Toronto Star

Want to read minds? Read good books

Fifty Shades of Grey is fun, but new study prefers War and Peace

- KELLY SERVICK

Fifty Shades of Grey may be a fun read, but it’s not going to help you probe the minds of others the way War and Peace might. That’s the conclusion of a new study, which finds that, compared with mainstream fiction, highbrow literary works do more to improve our ability to understand the thoughts, emotions and motivation­s of those around us.

Perhaps it’s no surprise that the lead author of the new study, David Kidd, came to social psychology by way of Russian literature. Now a Ph.D. student at the New School in New York City, he is versed in arguments from literary theorists that divide fiction into two categories.

When we read a thrilling-but-predictabl­e bestseller, “the text sort of grabs us and takes us on a roller-coaster ride,” he says, “and we all sort of experience the same thing.” Literature, on the other hand, gives the reader a lot more responsibi­lity. Its imaginary worlds are full of characters with confusing or unexplaine­d motivation­s. There are no reliable instructio­ns about whom to trust or how to feel.

Kidd and his adviser, social psychologi­st Emanuele Castano, suspected that the skills we use to navigate these ambiguous fictional worlds serve us well in real life. In particular, the duo surmised that they enhance our so-called theory of mind. That’s the ability to intuit someone else’s mental state — to know, for example, that when someone raises their hand toward us, they’re trying to give us a high-five rather than slap us.

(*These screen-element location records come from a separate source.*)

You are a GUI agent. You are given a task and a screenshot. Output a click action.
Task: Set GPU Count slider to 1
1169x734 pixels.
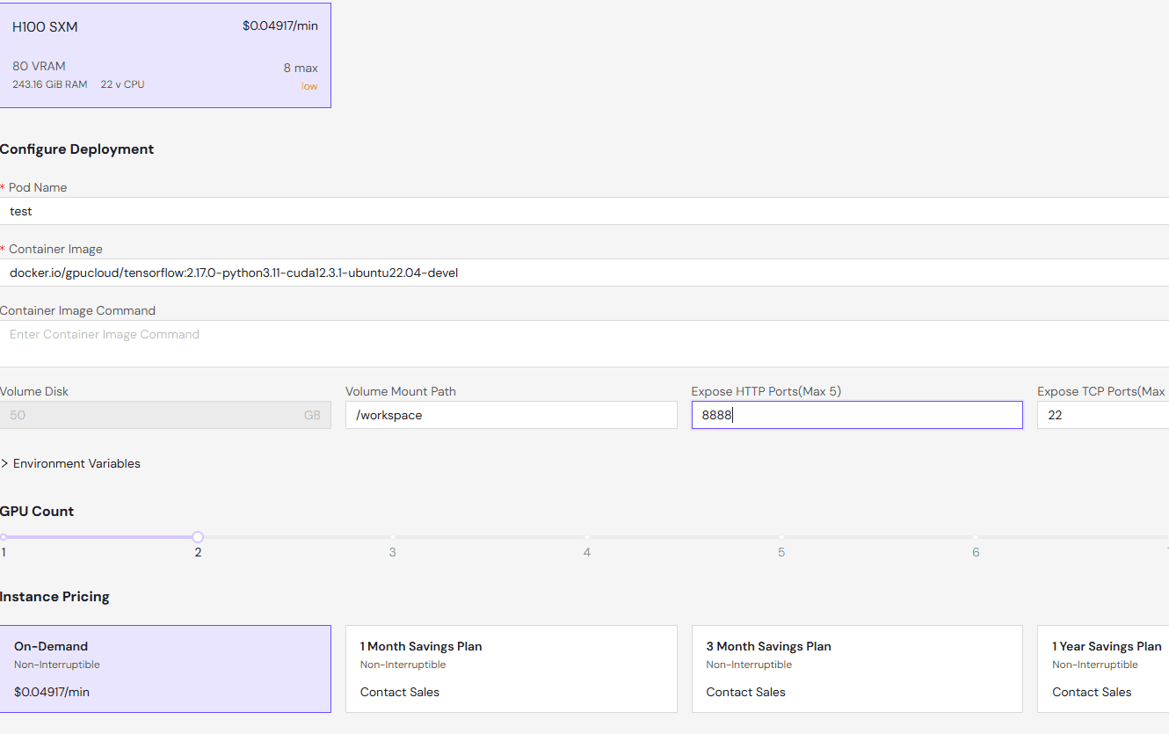point(4,537)
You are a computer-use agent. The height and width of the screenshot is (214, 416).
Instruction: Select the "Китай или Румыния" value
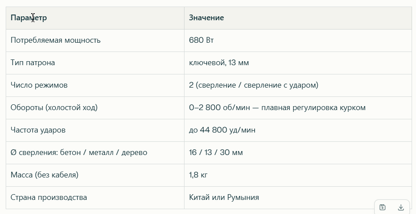click(x=224, y=198)
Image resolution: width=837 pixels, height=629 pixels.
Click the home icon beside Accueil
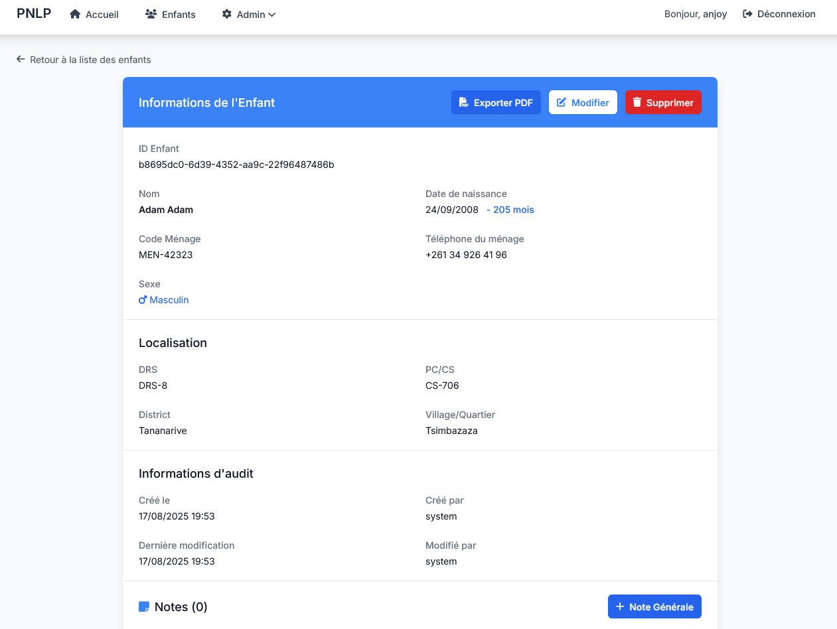75,14
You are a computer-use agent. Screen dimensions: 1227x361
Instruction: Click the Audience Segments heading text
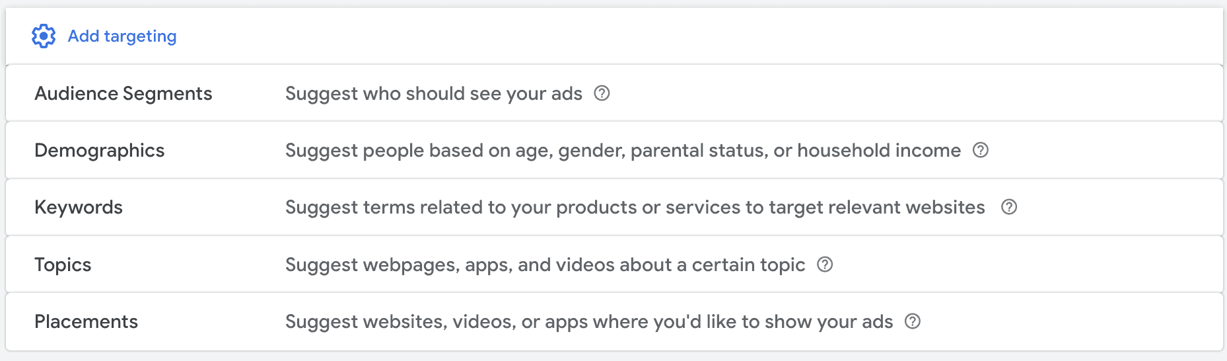pyautogui.click(x=123, y=94)
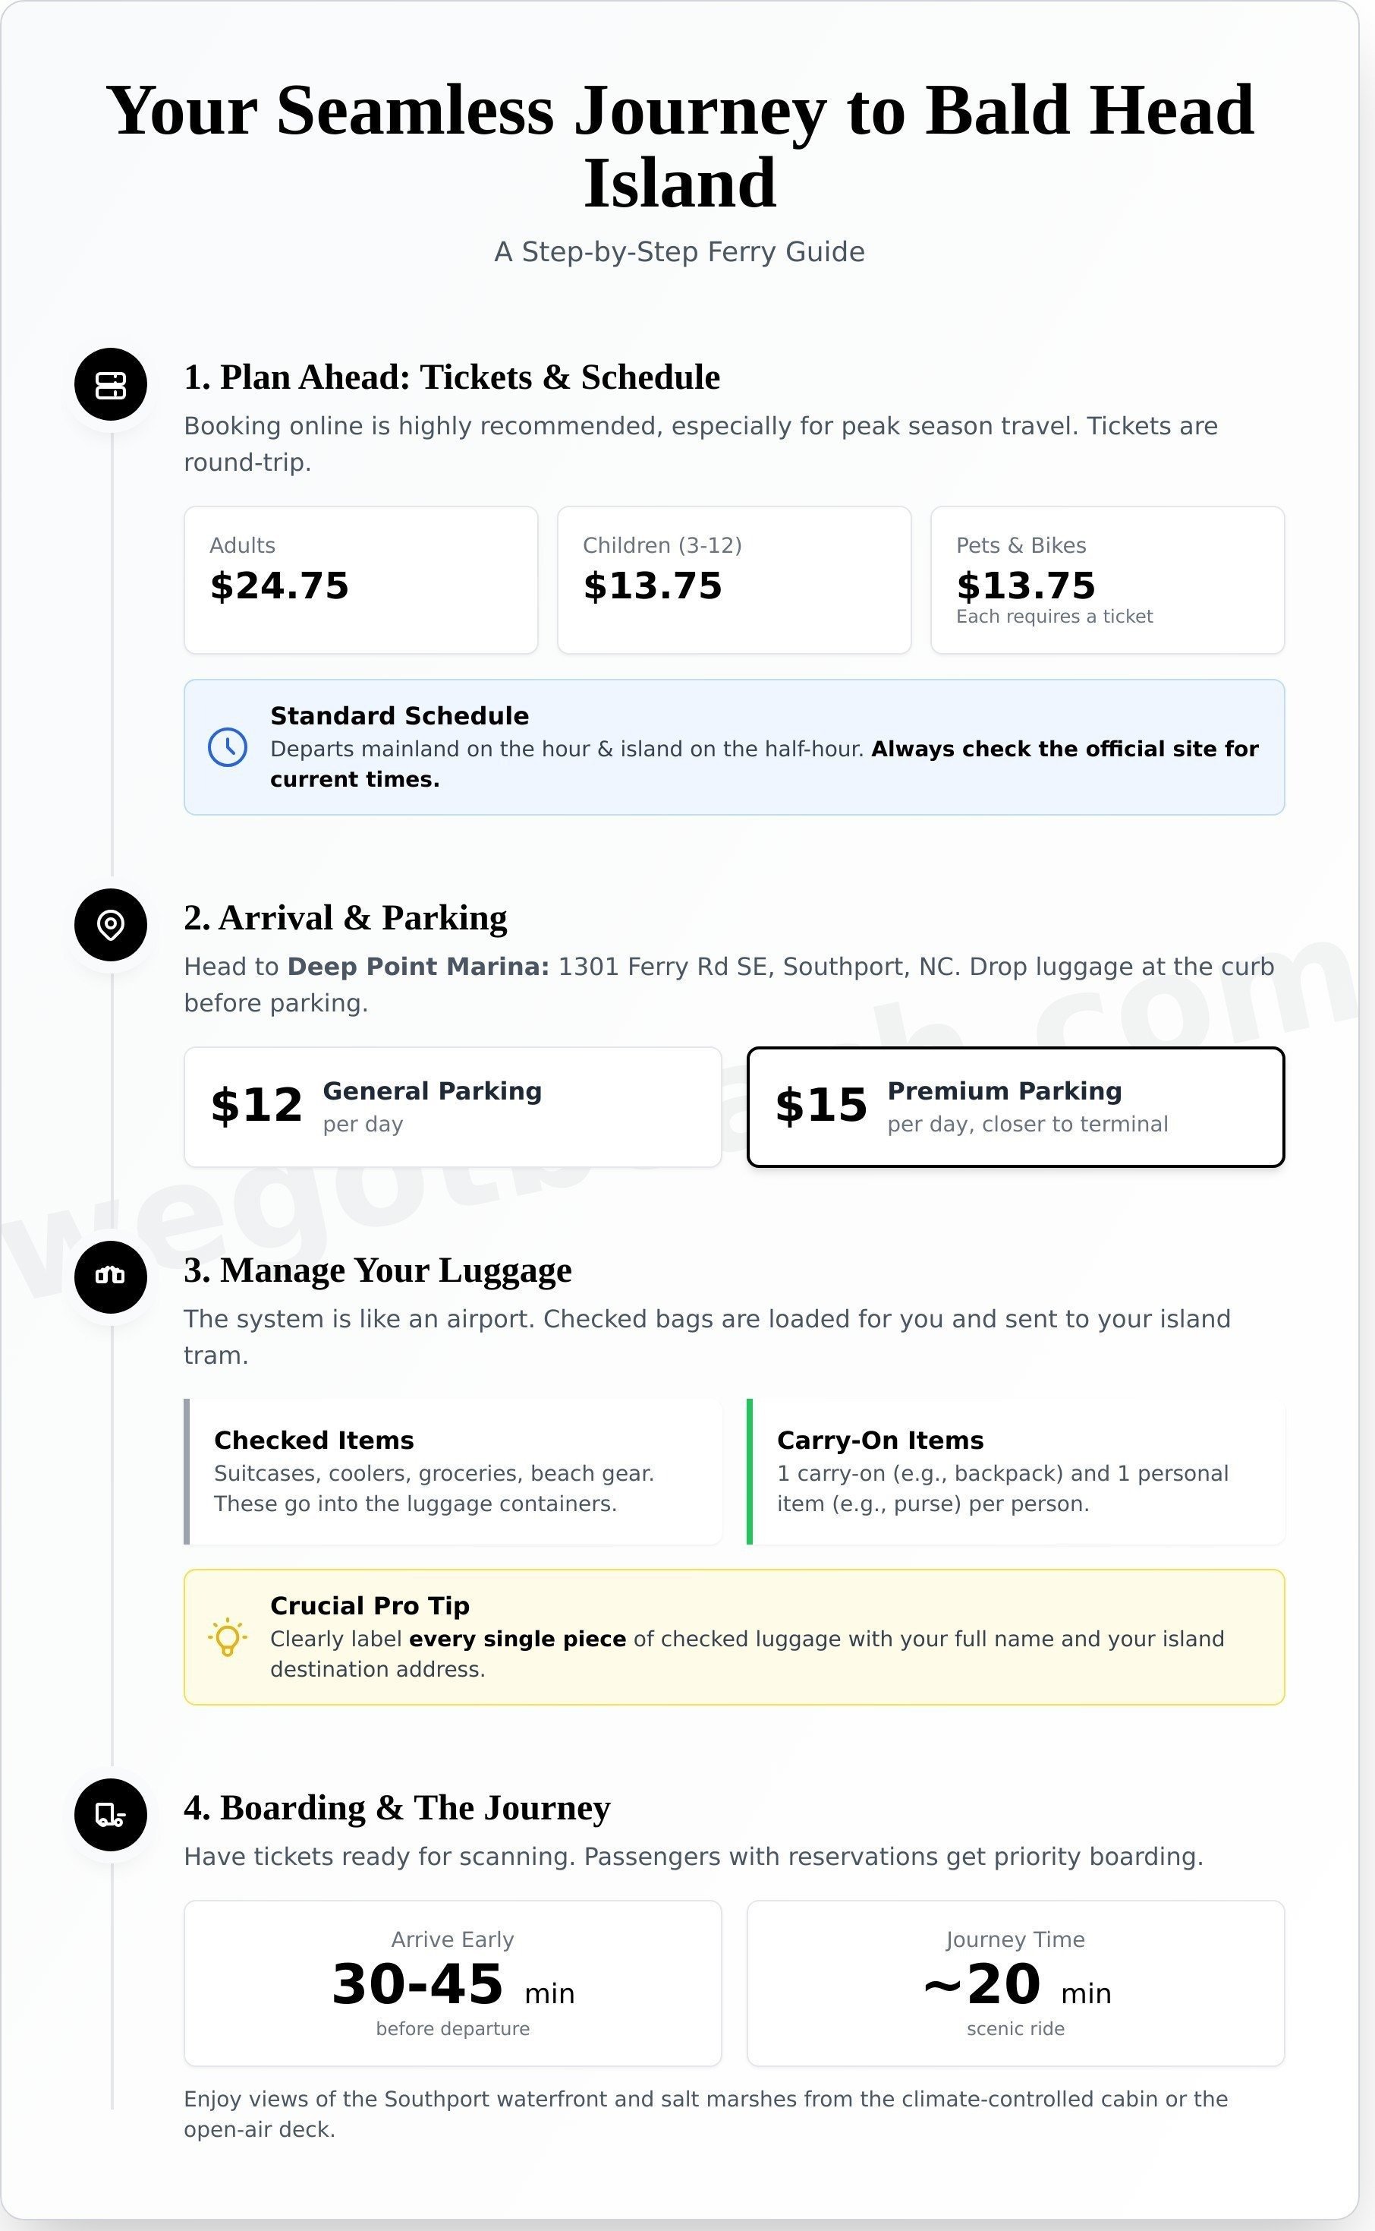Click the lightbulb icon in Crucial Pro Tip
This screenshot has height=2231, width=1375.
[x=227, y=1637]
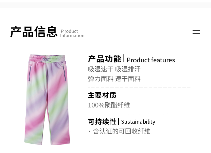
Task: Click the 弹力面料 feature text
Action: tap(101, 79)
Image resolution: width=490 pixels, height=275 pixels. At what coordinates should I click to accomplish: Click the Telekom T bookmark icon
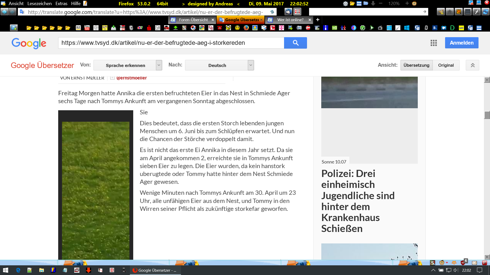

It’s closely related to empathy, the ability to recognize and share the feelings of others. Increasing evidence supports the relationsh­ip between reading fiction and theory of mind. But much of this evidence is based on correlatio­ns: Self-reported avid readers or those familiar with fiction also tend to perform better on certain tests of empathy, for example.

To measure the immediate cognitive effects of two types of fiction, Castano and Kidd designed five related experiment­s. In each, they asked subjects to read 10 to 15 pages of either literary or popular writing. Literary excerpts included short stories by Anton Chekhov and Don DeLillo, as well as recent winners of the PEN/O. Henry Prize and the National Book Award. For more “mainstream” selections, they looked to top-sellers such as Danielle Steel’s The Sins of the Mother and Gillian Flynn’s Gone Girl, and to anthologie­s of genre fiction, including a scifi story by Robert Heinlein.

When participan­ts finished their excerpts, they took tests designed to measure theory of mind. In one test, the Diagnostic Analysis of Nonverbal Accuracy 2-Adult Faces (DANVA2-AF) test, they looked at a face for two seconds and decided whether the person appeared happy, angry, afraid or sad. In the more nuanced Reading the Mind in the Eyes Test (RMET), they saw only a small slice of a face and picked from four complex emotions such as “contemplat­ive” and “skeptical.”

On average, both groups did slightly better on these tests than control subjects who read either a nonfiction article or nothing at all. This fits with previous research showing a positive relationsh­ip between fiction and theory of mind. But among the fiction readers, those who read “literary” works scored significan­tly higher on the theory of mind tests than those who read popular selections, Kidd and Castano report online in Science. The absolute difference­s in scores were hardly dramatic: On average, the literary group outperform­ed the popular group by about two questions (out of 36) on the RMET test, and missed one fewer question (out of 18) on the DANVA2-AF. But psychologi­st Raymond Mar of York University, notes that even very small effects could be meaningful, provided they translate into real-world consequenc­es-reducing the likelihood that social misunderst­andings could create grudges or leave someone in tears.